The wizard tapped his bony finger on the table, then turned to the governor, “You are always overlooking the power of magic. No, I don’t have the power to move large numbers of people a thousand leagues or more, but the King has more powerful wizards than me at his command, and may have other magical means of transport we are unaware of. All I am saying is that it could do no harm to ask.”
Governor Patrick looked at Sir Glramheart, then turned back to the wizard and said, “I don’t suppose it would do any harm to ask. Can you send him a missive?”
“I took the liberty of preparing this earlier. It needs only your seal,” the wizard said as he handed him a parchment.
The governor looked it over. It eloquently but briefly, described the entire situation.
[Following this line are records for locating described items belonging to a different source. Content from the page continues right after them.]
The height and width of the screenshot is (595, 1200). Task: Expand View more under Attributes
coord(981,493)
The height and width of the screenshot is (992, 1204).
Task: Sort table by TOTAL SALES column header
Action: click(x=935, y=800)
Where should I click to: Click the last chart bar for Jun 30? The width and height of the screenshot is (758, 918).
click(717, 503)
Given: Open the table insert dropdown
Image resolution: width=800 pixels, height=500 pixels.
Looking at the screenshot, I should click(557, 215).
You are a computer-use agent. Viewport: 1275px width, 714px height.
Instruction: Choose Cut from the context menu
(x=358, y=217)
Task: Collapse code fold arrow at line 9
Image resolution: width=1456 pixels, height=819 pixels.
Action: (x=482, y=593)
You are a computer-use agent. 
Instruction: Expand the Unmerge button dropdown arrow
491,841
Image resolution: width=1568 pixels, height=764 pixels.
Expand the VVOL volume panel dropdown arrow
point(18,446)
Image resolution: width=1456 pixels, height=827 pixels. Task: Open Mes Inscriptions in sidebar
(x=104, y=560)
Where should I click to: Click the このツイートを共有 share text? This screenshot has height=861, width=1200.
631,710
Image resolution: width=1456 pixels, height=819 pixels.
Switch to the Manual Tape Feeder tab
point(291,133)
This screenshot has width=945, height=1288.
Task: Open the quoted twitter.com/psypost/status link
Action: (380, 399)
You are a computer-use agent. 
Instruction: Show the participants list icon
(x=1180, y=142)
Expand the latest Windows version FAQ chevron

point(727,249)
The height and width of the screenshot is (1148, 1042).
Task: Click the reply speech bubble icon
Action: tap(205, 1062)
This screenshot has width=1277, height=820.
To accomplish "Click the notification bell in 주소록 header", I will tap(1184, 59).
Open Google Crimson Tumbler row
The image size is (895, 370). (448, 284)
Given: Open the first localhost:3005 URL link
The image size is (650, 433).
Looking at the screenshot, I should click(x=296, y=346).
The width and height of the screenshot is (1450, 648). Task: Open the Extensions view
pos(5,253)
It ended in a formal request for any help in the form of willing fighters that the king could provide. After reading it, he held a stick of red wax in a candle flame to drip the wax onto the document and then pressed his signet ring into the hot wax. While he was doing this, his wizard was clearing the table in front of him and setting a small silver tray there. When the governor handed the document back to him, he placed it on the tray and cast his spell. The document disappeared with a sparkling flicker. “We must now wait for his reply.”
Gleamheart and the governor continued discussing the upcoming quest. Gleamheart said that he had been informed that the wagon makers and ballista maker are requiring coins on the barrelhead and will no longer accept the golden coins for a share of the treasure in payment, and furthermore that it will take at least a week to equip and provision even the small band of volunteers he now had available. The governor gave the paladin an account of the destruction from the attack and what emergency measures are now in place. While they talked the wizard noticed a small transparent globe appear near the center of the room. It floated just above head height and was as elusive as a whiff of pale smoke. No one else saw this magical apparition which the wizard recognized as the receiving eye of a scrying device. As he watched, it winked out of existence and a heartbeat later a black robed man with a long grey beard appeared.